Opinion
No. 02AP-134 (REGULAR CALENDAR).
Rendered on September 12, 2002.
ON OBJECTIONS TO THE MAGISTRATE'S DECISION IN MANDAMUS.
Law Offices of Thomas Tootle, and Thomas Tootle, for relator.
Betty D. Montgomery, Attorney General, and Thomas L. Reitz, for respondent Industrial Commission of Ohio.
DECISION
{¶ 1} Relator, Lisa Garn, has filed an original action in mandamus requesting this court to issue a writ of mandamus to order respondent, Industrial Commission of Ohio, to vacate its order that denied compensation for wage loss, pursuant to R.C. 4123.56(B), and to issue an order granting or denying such compensation, excluding the report of Dr. John Beltz.
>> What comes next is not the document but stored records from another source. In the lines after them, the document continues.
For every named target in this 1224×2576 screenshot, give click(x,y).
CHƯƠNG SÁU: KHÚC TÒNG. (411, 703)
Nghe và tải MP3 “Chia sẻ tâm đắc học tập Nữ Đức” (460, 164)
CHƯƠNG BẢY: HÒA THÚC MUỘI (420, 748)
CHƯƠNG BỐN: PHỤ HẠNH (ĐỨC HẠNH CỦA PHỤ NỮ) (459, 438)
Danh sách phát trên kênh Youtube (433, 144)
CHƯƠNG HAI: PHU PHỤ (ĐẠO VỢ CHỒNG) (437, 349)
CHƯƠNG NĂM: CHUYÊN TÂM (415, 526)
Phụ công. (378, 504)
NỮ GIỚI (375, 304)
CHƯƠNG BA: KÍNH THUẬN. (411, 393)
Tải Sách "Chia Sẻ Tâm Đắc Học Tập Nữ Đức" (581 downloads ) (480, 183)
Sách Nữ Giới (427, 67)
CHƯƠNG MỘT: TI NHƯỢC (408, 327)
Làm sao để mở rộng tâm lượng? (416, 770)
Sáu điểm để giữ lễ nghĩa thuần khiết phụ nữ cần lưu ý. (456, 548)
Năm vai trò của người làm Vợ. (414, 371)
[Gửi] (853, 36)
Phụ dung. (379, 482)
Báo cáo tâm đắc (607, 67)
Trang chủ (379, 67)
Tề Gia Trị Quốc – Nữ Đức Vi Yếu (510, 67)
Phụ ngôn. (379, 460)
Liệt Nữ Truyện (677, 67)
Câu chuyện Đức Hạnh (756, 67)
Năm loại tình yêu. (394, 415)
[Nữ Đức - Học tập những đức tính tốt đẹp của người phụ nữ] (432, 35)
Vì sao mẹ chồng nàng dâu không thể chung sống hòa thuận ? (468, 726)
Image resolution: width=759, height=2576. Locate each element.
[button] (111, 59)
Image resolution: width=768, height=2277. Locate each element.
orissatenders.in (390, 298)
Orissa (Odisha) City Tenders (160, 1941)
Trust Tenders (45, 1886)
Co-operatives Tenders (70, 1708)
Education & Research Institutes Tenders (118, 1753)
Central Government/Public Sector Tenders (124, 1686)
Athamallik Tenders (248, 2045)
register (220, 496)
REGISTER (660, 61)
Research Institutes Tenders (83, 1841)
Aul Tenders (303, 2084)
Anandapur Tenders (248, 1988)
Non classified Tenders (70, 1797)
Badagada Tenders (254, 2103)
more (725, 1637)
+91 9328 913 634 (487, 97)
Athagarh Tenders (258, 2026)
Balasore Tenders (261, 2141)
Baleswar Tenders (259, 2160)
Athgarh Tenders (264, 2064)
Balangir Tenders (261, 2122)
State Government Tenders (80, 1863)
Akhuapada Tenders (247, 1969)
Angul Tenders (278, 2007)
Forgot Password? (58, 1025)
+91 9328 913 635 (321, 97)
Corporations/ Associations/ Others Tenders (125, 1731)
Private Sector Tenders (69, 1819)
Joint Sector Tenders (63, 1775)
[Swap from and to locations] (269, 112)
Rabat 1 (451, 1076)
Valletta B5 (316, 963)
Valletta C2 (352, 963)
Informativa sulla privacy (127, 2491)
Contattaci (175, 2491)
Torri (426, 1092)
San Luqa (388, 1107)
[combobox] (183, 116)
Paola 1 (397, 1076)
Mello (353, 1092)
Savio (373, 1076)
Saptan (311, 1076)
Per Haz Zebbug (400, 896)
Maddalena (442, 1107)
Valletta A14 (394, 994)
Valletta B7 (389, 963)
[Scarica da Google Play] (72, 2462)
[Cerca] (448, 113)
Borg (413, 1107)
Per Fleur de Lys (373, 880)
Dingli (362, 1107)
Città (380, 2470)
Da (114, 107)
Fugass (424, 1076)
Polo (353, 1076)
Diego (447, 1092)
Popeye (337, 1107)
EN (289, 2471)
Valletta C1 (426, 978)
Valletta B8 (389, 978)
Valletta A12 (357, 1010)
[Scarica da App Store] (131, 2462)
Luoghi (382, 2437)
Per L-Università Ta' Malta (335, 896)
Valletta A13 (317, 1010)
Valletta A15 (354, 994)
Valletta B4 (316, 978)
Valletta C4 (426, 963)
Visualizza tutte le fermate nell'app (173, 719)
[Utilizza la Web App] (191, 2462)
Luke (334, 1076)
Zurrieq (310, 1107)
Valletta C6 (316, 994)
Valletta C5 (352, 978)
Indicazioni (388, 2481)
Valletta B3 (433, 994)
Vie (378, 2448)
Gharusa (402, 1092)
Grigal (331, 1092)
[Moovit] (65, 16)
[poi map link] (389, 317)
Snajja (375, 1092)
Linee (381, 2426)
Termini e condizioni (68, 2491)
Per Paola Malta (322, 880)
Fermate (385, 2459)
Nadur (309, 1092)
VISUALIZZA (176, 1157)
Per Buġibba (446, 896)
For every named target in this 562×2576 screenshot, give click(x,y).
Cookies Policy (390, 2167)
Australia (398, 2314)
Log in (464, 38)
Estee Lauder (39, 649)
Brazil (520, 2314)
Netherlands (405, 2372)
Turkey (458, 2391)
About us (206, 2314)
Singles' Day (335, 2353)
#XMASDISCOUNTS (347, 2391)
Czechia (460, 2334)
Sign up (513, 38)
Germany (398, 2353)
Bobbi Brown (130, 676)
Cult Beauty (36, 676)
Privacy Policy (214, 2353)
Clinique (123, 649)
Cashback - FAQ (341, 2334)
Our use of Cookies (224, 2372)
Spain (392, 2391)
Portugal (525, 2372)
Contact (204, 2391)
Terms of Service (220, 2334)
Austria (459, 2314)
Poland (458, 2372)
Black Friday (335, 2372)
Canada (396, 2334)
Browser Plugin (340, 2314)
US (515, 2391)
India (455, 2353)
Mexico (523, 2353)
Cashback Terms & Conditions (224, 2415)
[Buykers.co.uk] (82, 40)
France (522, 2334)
{¶ 2} This court referred the matter to a magistrate, pursuant to Civ.R. 53(C) and Section (M), Loc.R. 12 of the Tenth District Court of Appeals, who rendered a decision including findings of fact and conclusions of law. (Attached as Appendix A.) The magistrate decided that the writ of mandamus should be granted and the commission ordered to reconsider relator's application without consideration of the report of Dr. Beltz.
{¶ 3} Despite a decision in her favor, relator has nonetheless filed objections to the magistrate's report. Relator objects to the magistrate's conclusion that Dr. Beltz's report was unequivocal and that the commission was instructed it could obtain an additional medical opinion. A review of Dr. Beltz's report shows he stated unequivocally that the medical evidence did not establish a causal relationship between the allowed conditions of relator's claim and her claimed symptoms. Regardless, inasmuch as the commission must issue a new order without consideration of Dr. Beltz's report, relator's objection is without merit. Relator also objected to the magistrate's decision that the commission could, if it chooses, obtain another medical opinion. While this statement is a correct statement of the law, we agree with relator that it did not pertain to any issue before the magistrate and is a gratuitous comment. Therefore, we strike it from the magistrate's decision.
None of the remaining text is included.